- **TASK DETAILS**
The answer must be the full listing, reproduced word for word.

- **DATASET**
- - - - -
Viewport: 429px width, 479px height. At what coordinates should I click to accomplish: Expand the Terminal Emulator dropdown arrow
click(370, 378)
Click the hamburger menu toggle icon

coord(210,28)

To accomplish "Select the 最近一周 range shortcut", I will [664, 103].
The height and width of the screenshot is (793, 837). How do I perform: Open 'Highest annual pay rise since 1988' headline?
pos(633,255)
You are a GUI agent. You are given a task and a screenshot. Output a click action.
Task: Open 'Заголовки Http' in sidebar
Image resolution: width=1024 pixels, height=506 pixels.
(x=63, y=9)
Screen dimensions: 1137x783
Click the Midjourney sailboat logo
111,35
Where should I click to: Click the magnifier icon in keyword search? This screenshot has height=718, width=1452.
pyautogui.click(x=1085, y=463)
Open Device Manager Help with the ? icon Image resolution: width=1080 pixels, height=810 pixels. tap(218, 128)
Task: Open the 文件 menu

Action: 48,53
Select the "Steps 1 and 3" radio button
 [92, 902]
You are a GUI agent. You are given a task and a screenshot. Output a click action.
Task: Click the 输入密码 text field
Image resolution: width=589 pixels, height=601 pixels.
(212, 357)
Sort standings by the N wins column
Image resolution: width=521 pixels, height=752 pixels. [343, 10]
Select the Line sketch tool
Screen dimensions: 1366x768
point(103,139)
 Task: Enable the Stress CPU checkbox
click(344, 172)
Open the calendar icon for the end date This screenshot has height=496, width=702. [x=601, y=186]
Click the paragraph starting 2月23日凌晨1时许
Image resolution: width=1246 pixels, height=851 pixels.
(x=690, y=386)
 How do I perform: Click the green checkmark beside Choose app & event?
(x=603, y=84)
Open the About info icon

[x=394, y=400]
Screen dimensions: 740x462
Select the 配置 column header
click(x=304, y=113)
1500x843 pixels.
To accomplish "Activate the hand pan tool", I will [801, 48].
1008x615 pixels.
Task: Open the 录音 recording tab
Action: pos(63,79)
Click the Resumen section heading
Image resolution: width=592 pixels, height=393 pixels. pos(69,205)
- - - - -
- **FINAL ANSWER**
Viewport: 429px width, 479px height. At what coordinates should I click to accomplish: Expand the Terminal Emulator dropdown arrow
click(370, 378)
Click the hamburger menu toggle icon

coord(210,28)

To accomplish "Select the 最近一周 range shortcut", I will [664, 103].
The height and width of the screenshot is (793, 837). How do I perform: Open 'Highest annual pay rise since 1988' headline?
pos(633,255)
You are a GUI agent. You are given a task and a screenshot. Output a click action.
Task: Open 'Заголовки Http' in sidebar
Image resolution: width=1024 pixels, height=506 pixels.
(x=63, y=9)
Screen dimensions: 1137x783
Click the Midjourney sailboat logo
111,35
Where should I click to: Click the magnifier icon in keyword search? This screenshot has height=718, width=1452.
pyautogui.click(x=1085, y=463)
Open Device Manager Help with the ? icon Image resolution: width=1080 pixels, height=810 pixels. tap(218, 128)
Task: Open the 文件 menu

Action: 48,53
Select the "Steps 1 and 3" radio button
 [92, 902]
You are a GUI agent. You are given a task and a screenshot. Output a click action.
Task: Click the 输入密码 text field
Image resolution: width=589 pixels, height=601 pixels.
(212, 357)
Sort standings by the N wins column
Image resolution: width=521 pixels, height=752 pixels. [343, 10]
Select the Line sketch tool
Screen dimensions: 1366x768
point(103,139)
 Task: Enable the Stress CPU checkbox
click(344, 172)
Open the calendar icon for the end date This screenshot has height=496, width=702. [x=601, y=186]
Click the paragraph starting 2月23日凌晨1时许
Image resolution: width=1246 pixels, height=851 pixels.
(x=690, y=386)
 How do I perform: Click the green checkmark beside Choose app & event?
(x=603, y=84)
Open the About info icon

[x=394, y=400]
Screen dimensions: 740x462
Select the 配置 column header
click(x=304, y=113)
1500x843 pixels.
To accomplish "Activate the hand pan tool", I will [801, 48].
1008x615 pixels.
Task: Open the 录音 recording tab
Action: pos(63,79)
Click the Resumen section heading
Image resolution: width=592 pixels, height=393 pixels. pos(69,205)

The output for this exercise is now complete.